Ogni fa bene parlare anche delle magagne televisive nostre, sempre però con grande chiarezza e onestà, chiamando le cose con il loro nome. Il sistema della fiction italiana quindi fa schifo, solo alcune singole produzioni si salvano, venendo anche premiate dal pubblico. Lo sceneggiatore tv Stefano Piani ci aiuta a dare uno sguardo all’interno del sistema televisivo italiano.
Il passaggio che riporto è nei commenti ad un post recente di Piani, uno che si è formato facendosi le ossa per anni su Nathan Never, e risulta un pò fuori contesto, vi invito quindi a leggervi anche il post completo su stefano-piani.blogspot.com.
E’ molto poter leggere il parere di uno sceneggiatore italiano dell’ambiente, da noi manca la cultura dello ‘showrunner’ come negli Stati Uniti, finora l’unico che era riuscito a vuotare il sacco era stato costretto a travestirsi.
Scherzi a parte, ecco cosa ha avuto da dire Stefano Piani:
I motivi per cui da noi non si riescono a scrivere e produrre serie come quelle americane sono molti. Elenco alla rifusa i primi che mi vengono in mente, sicuro di lasciarne fuori molti altri:
– Pigrizia delle reti che preferiscono percorrere strade già battute piuttosto che rischiare su qualcosa di nuovo.
– Incompetenza diffusa, di sceneggiatori, editor di rete e produttori.
– Sceneggiatori, registi e produttori pavidi che, in nome dei soldi, accettano ogni cosa senza ribellarsi: ho visto cose che voi umani…
– Età media degli spettatori televisivi molto avanzata.
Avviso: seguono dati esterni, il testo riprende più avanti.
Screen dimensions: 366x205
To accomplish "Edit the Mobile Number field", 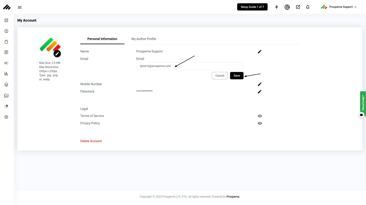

– Un sistema televisivo bloccato, ovvero, un duopolio che è, in realtà, un monopolio con un solo padrone che detta le regole.
– La voglia da parte delle reti di non scontentare nessuno, di piacere a tutti. Una delle prime cose che impari quando inizi a fare questo mestiere è che quello che scrivi non deve essere mai troppo spaventoso o angosciante. Perché? Perché vendere merci è il motivo principale per cui in Italia si produce fiction e storie troppo dure o ansiogene – parola vietata – potrebbero allontanare il pubblico dai prodotti pubblicizzati all’interno delle vostra serie.
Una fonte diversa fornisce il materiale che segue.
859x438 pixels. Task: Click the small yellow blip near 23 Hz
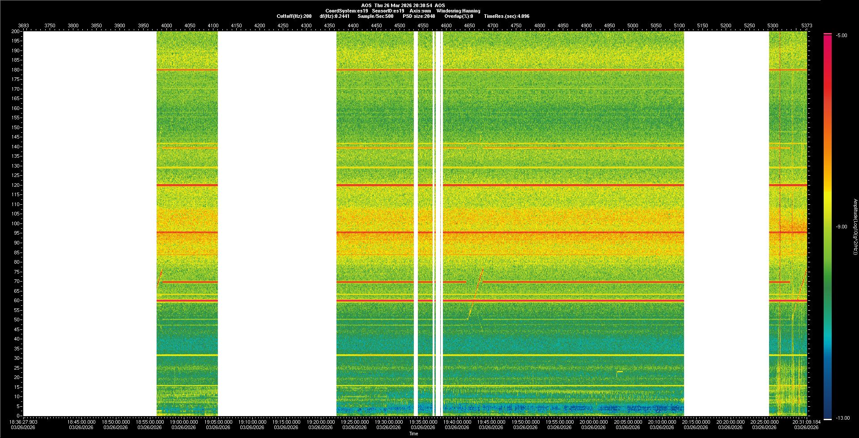[x=620, y=371]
– Un certo snobismo da parte di chi fa cinema nei confronti della televisione. In America non succede. Lì la rivoluzione c’è stata 20 anni fa quando il grande David Lynch ha deciso di fare “Twin Peaks”. E’ stato in quel momento che ci si è detti, come il dottor Frankenstein: e che la televisione è cambiata per sempre. La loro, non la nostra.
– La necessità di far lavorare, attori, attricette e produttori incapaci, purché amici dei vari potenti di turno.
– La tendenza, da parte di chi lavora nel settore, a trattare il pubblico come un” bambino di 12 anni nemmeno troppo intelligente” (la definizione è di Silvio Berlusconi)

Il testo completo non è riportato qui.